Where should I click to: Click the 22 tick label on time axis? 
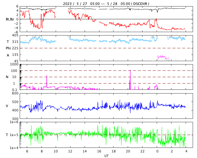click(143, 152)
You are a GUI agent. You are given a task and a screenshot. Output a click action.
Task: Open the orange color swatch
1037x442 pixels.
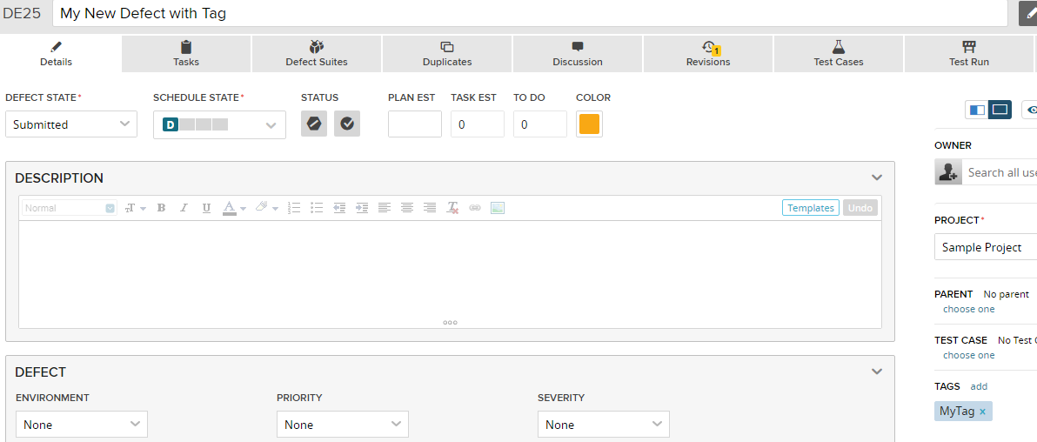coord(589,124)
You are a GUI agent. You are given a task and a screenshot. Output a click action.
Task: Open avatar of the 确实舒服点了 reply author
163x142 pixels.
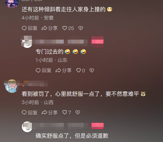(27, 127)
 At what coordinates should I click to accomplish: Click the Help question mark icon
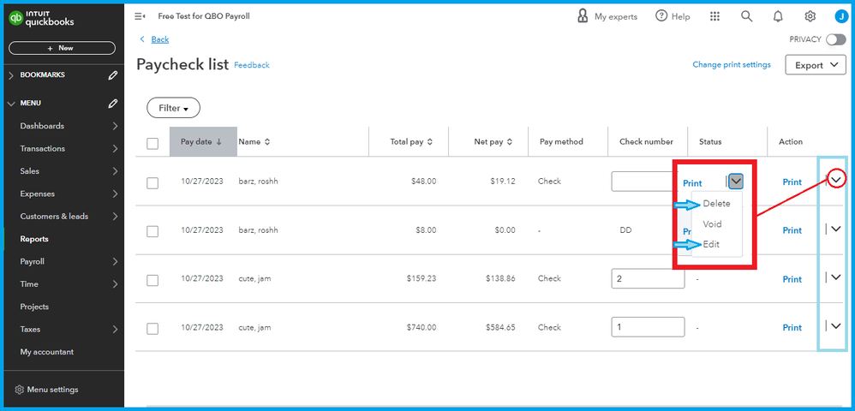point(661,16)
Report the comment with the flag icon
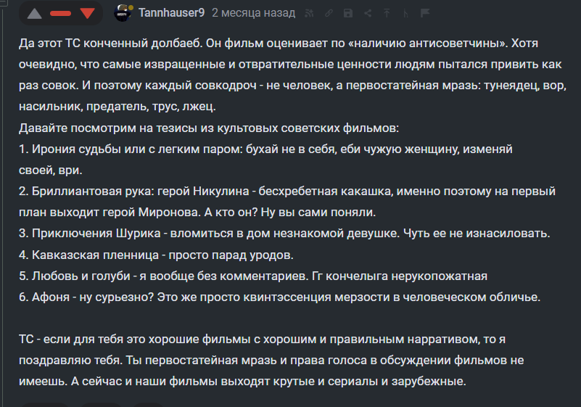The image size is (581, 407). coord(424,13)
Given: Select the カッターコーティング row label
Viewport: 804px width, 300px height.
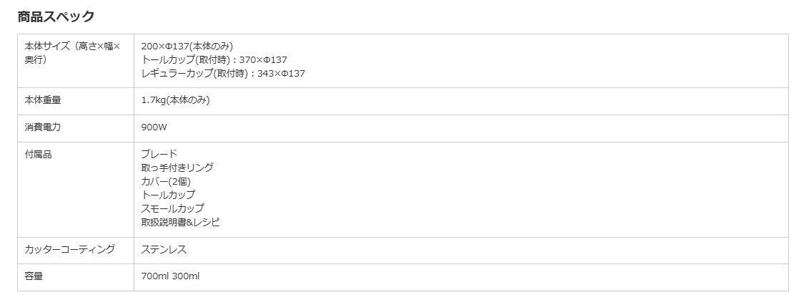Looking at the screenshot, I should pyautogui.click(x=70, y=249).
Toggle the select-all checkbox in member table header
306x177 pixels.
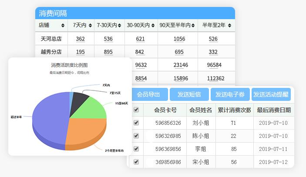[136, 110]
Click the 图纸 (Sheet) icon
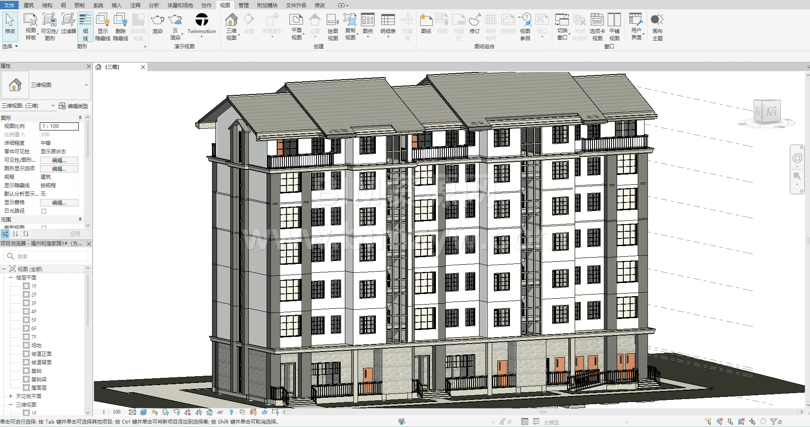 (x=426, y=23)
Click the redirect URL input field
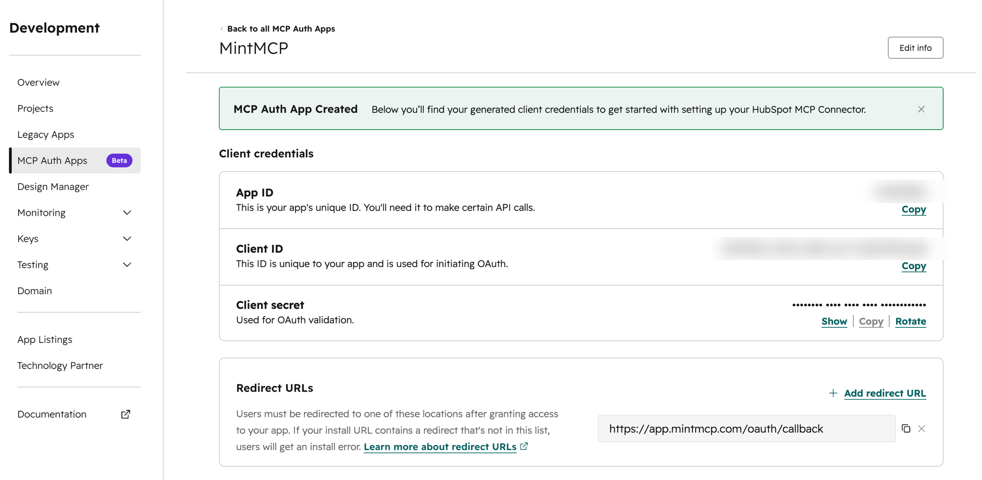This screenshot has height=480, width=982. (746, 428)
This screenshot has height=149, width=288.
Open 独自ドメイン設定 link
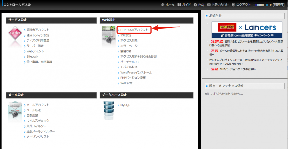point(38,35)
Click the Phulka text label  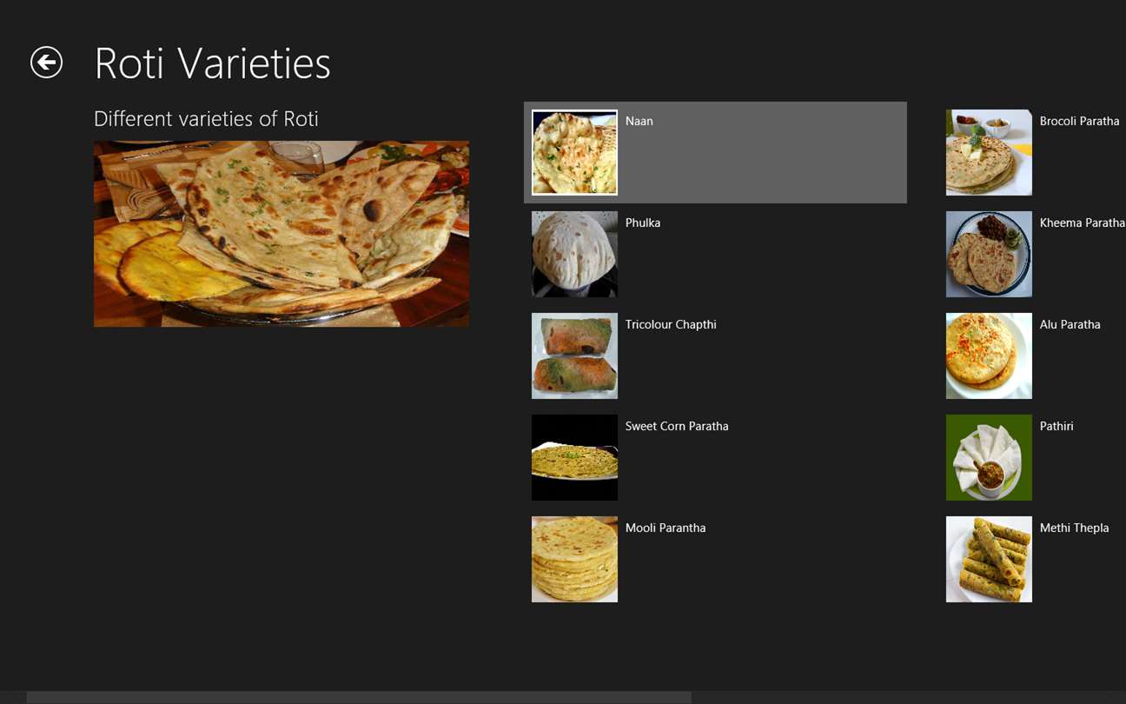click(642, 222)
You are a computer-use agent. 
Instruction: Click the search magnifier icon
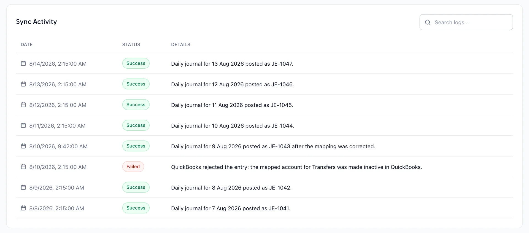pyautogui.click(x=428, y=22)
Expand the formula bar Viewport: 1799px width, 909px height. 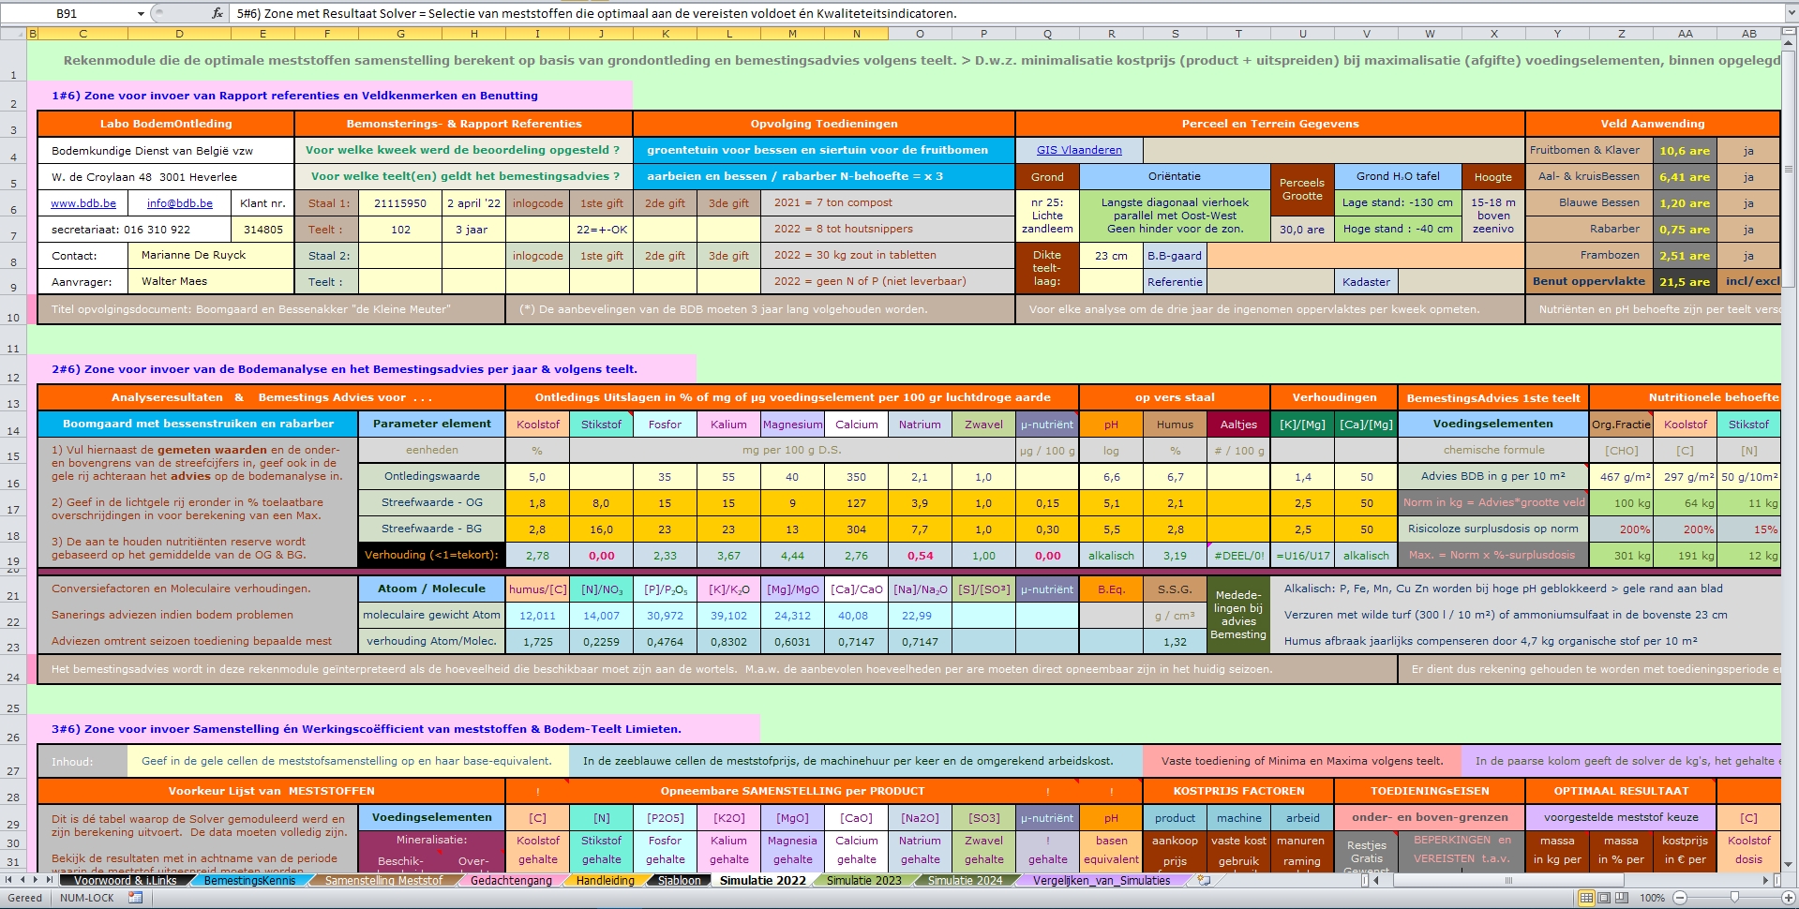pyautogui.click(x=1791, y=13)
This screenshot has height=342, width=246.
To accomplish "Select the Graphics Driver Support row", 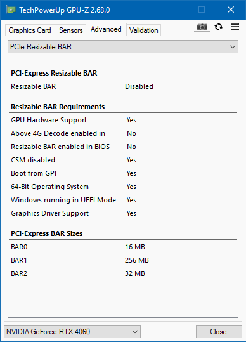I will coord(123,213).
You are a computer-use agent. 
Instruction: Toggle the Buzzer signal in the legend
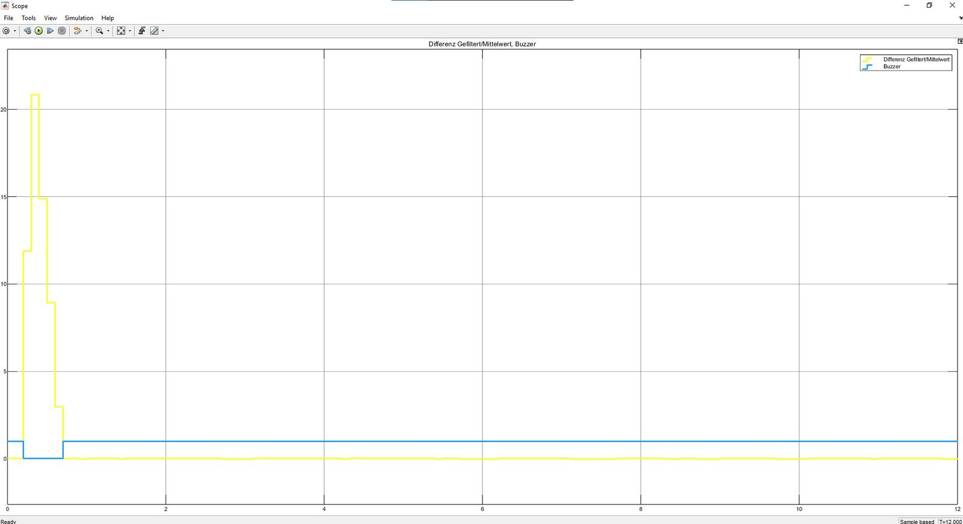click(891, 67)
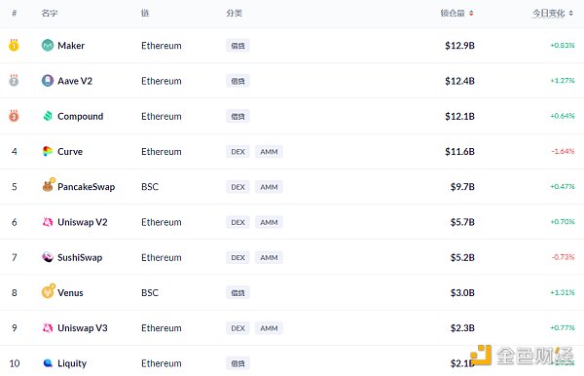Sort by 锁仓量 column arrow
Screen dimensions: 584x376
click(471, 14)
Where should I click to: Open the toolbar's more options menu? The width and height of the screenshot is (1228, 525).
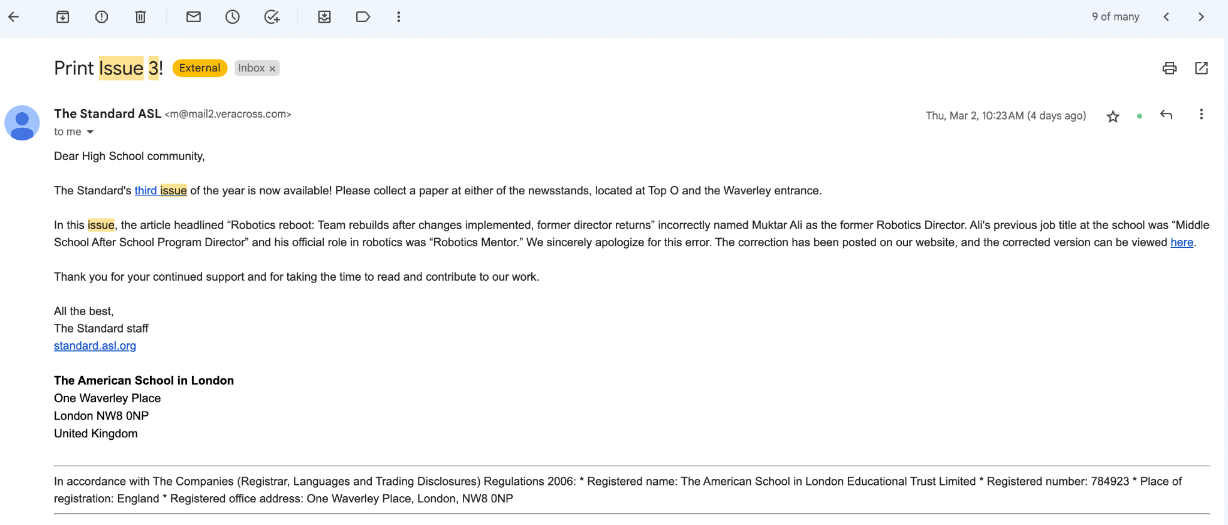[x=399, y=17]
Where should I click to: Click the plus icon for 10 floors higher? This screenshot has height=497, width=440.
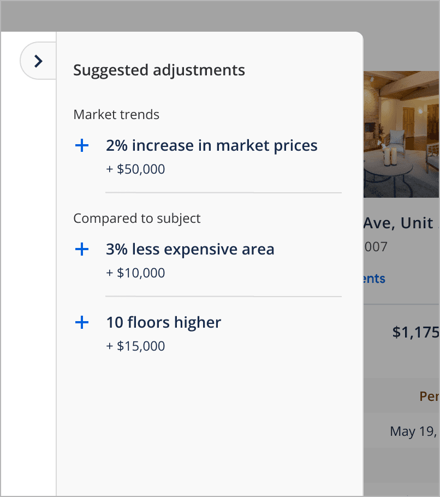click(x=81, y=323)
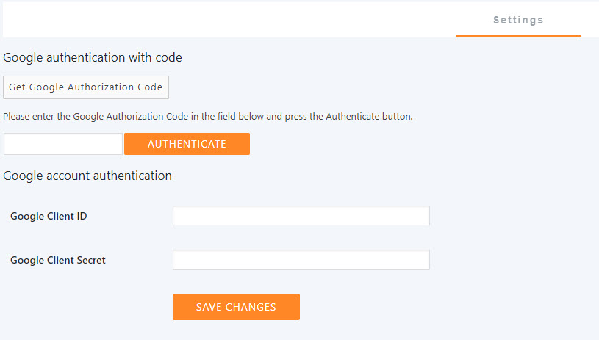599x340 pixels.
Task: Click the 'Google authentication with code' heading
Action: [93, 57]
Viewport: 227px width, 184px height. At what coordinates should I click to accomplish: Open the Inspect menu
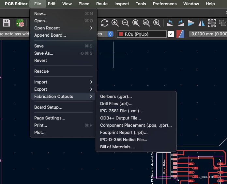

═══

What you should do
Your output should be the lines above from the one that contains "Viewport: 804px width, 300px height." through the one that contains "This screenshot has height=149, width=288.", word for word, with pictures left out.

Written answer
Viewport: 804px width, 300px height.
Looking at the screenshot, I should pyautogui.click(x=70, y=249).
Toggle the select-all checkbox in member table header
306x177 pixels.
[136, 110]
Click the 图纸 (Sheet) icon
 (x=426, y=23)
Click the redirect URL input field
This screenshot has height=480, width=982. (746, 428)
This screenshot has height=149, width=288.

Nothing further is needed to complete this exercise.